Building with optional ORC integration
--------------------------------------
To build Arrow with support for the `Apache ORC file format <https://orc.apache.org/>`_,
we recommend the following:
#. Install the ORC C++ libraries and tools using ``conda``:
.. code-block:: shell
conda install -c conda-forge orc
#. Set ``ORC_HOME`` and ``PROTOBUF_HOME`` to the location of the installed
Orc and protobuf C++ libraries, respectively (otherwise Arrow will try
to download source versions of those libraries and recompile them):
.. code-block:: shell
export ORC_HOME=$CONDA_PREFIX
export PROTOBUF_HOME=$CONDA_PREFIX
#. Add ``-DARROW_ORC=on`` to the CMake flags.
#. Add ``--with-orc`` to the ``setup.py`` flags.
Known issues
------------
If using packages provided by conda-forge (see "Using Conda" above)
together with a reasonably recent compiler, you may get "undefined symbol"
errors when importing pyarrow.
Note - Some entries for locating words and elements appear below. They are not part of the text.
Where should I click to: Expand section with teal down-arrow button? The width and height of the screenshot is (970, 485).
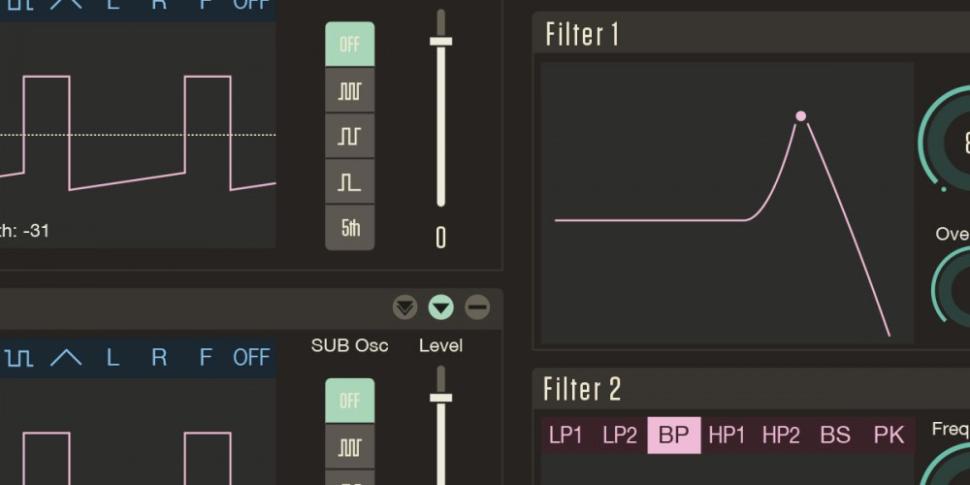click(x=441, y=308)
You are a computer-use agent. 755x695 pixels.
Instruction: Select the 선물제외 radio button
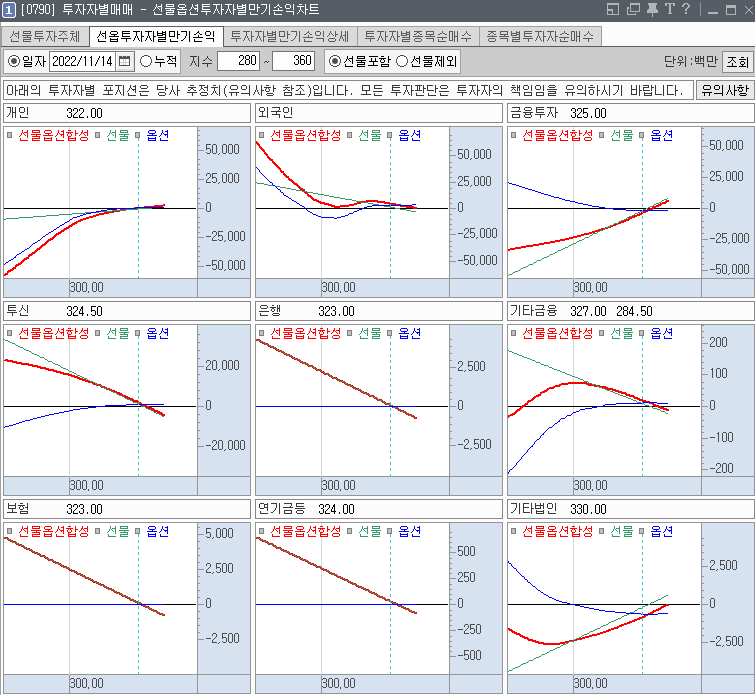tap(402, 61)
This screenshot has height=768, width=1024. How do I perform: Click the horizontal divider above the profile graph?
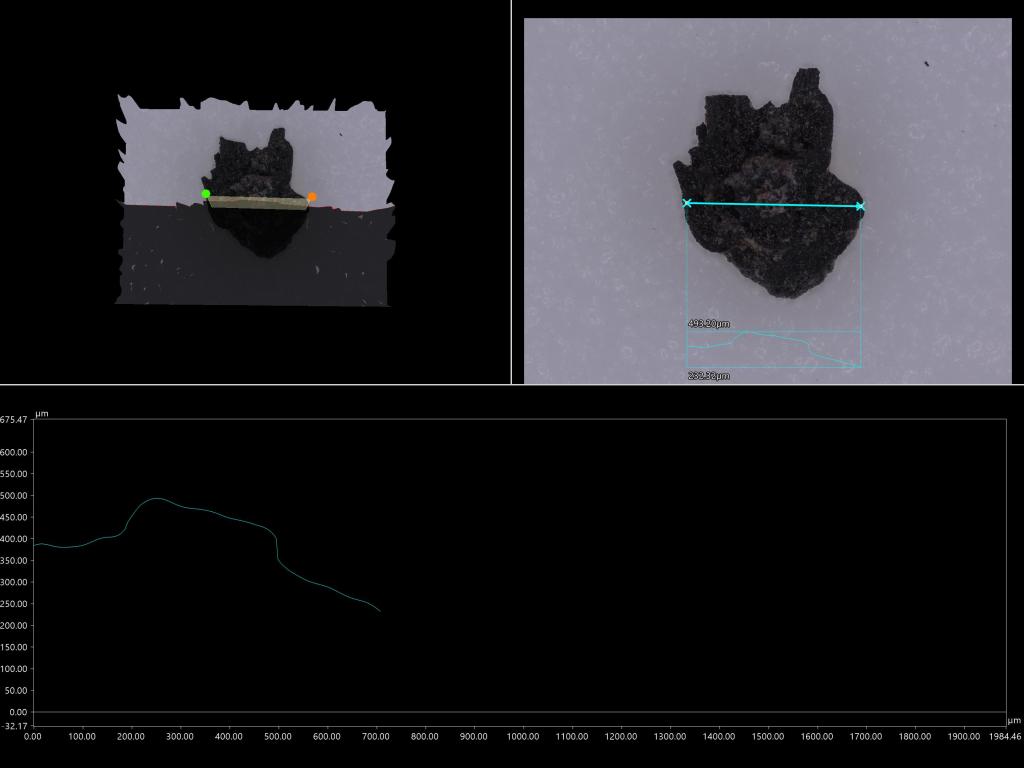point(512,384)
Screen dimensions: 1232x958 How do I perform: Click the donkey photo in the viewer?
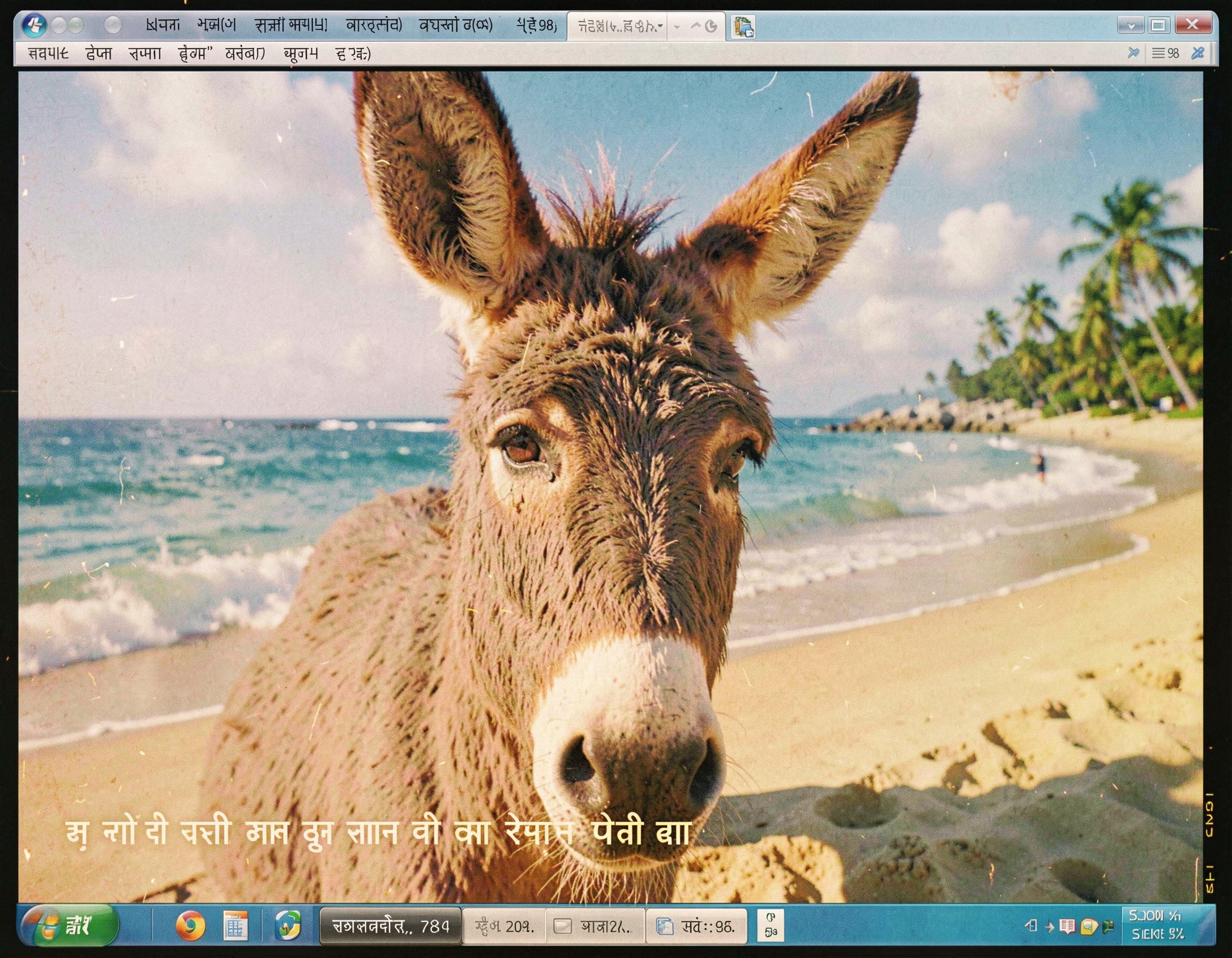coord(609,485)
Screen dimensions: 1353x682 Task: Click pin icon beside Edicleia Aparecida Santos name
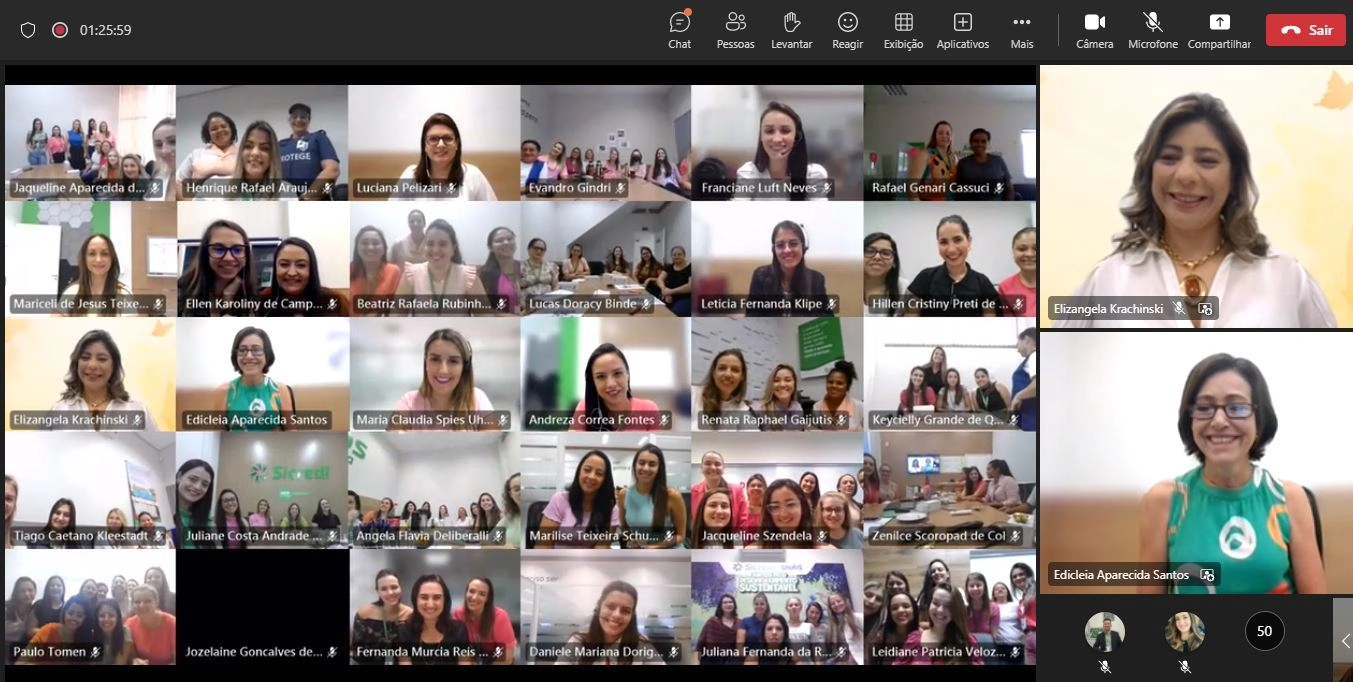[x=1207, y=575]
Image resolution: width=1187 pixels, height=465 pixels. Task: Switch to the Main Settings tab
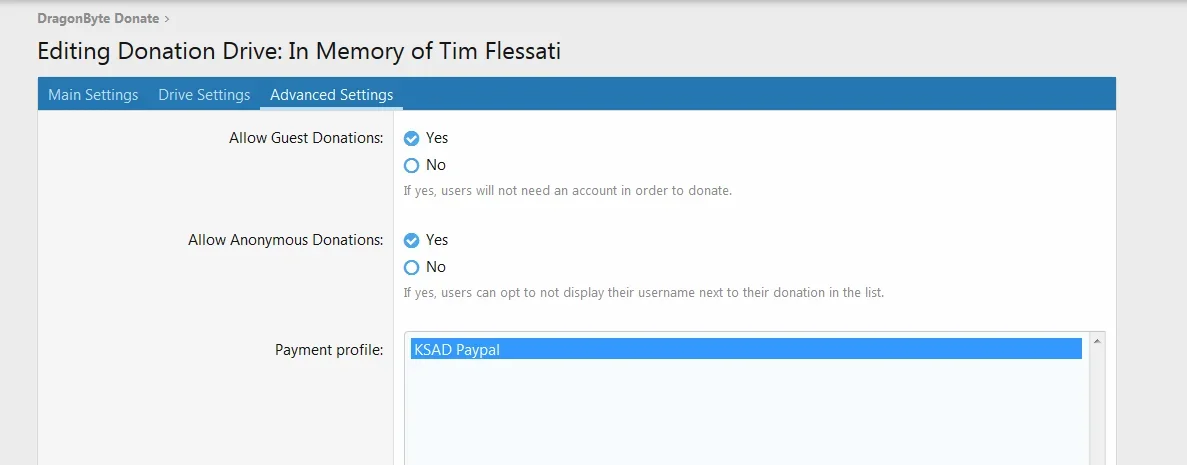(x=93, y=95)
In that case you'll need to force the C++
ABI version to the older version used by conda-forge binaries:
.. code-block:: shell
export CXXFLAGS="-D_GLIBCXX_USE_CXX11_ABI=0"
export PYARROW_CXXFLAGS=$CXXFLAGS
Be sure to add ``-DCMAKE_CXX_FLAGS=$CXXFLAGS`` to the cmake invocations
when rebuilding.
Developing on Windows
=====================
First, we bootstrap a conda environment similar to the `C++ build instructions
<https://github.com/apache/arrow/blob/master/cpp/apidoc/Windows.md>`_. This
includes all the dependencies for Arrow and the Apache Parquet C++ libraries.
First, starting from fresh clones of Apache Arrow:
.. code-block:: shell
git clone https://github.com/apache/arrow.git
.. code-block:: shell
conda create -y -n pyarrow-dev -c conda-forge ^
--file arrow\ci\conda_env_cpp.yml ^
--file arrow\ci\conda_env_python.yml ^
python=3.7
conda activate pyarrow-dev
Now, we build and install Arrow C++ libraries
.. code-block:: shell
mkdir cpp\build
cd cpp\build
set ARROW_BUILD_TOOLCHAIN=%CONDA_PREFIX%\Library
set ARROW_HOME=C:\thirdparty
cmake -G "Visual Studio 14 2015 Win64" ^
-DCMAKE_INSTALL_PREFIX=%ARROW_HOME% ^
-DCMAKE_BUILD_TYPE=Release ^
-DARROW_BUILD_TESTS=on ^
-DARROW_CXXFLAGS="/WX /MP" ^
-DARROW_PARQUET=on ^
-DARROW_PYTHON=on ..
cmake --build . --target INSTALL --config Release
cd ..\..
After that, we must put the install directory's bin path in our ``%PATH%``:
.. code-block:: shell
set PATH=%ARROW_HOME%\bin;%PATH%
Now, we can build pyarrow:
.. code-block:: shell
cd python
python setup.py build_ext --inplace --with-parquet
Then run the unit tests with:
.. code-block:: shell
py.test pyarrow -v
Running C++ unit tests for Python integration
---------------------------------------------
Getting ``python-test.exe`` to run is a bit tricky because your
``%PYTHONHOME%`` must be configured to point to the active conda environment:
.. code-block:: shell
set PYTHONHOME=%CONDA_PREFIX%
Now ``python-test.exe`` or simply ``ctest`` (to run all tests) should work.
Building the Documentation
==========================
See :ref:`building-docs` for instructions to build the HTML documentation.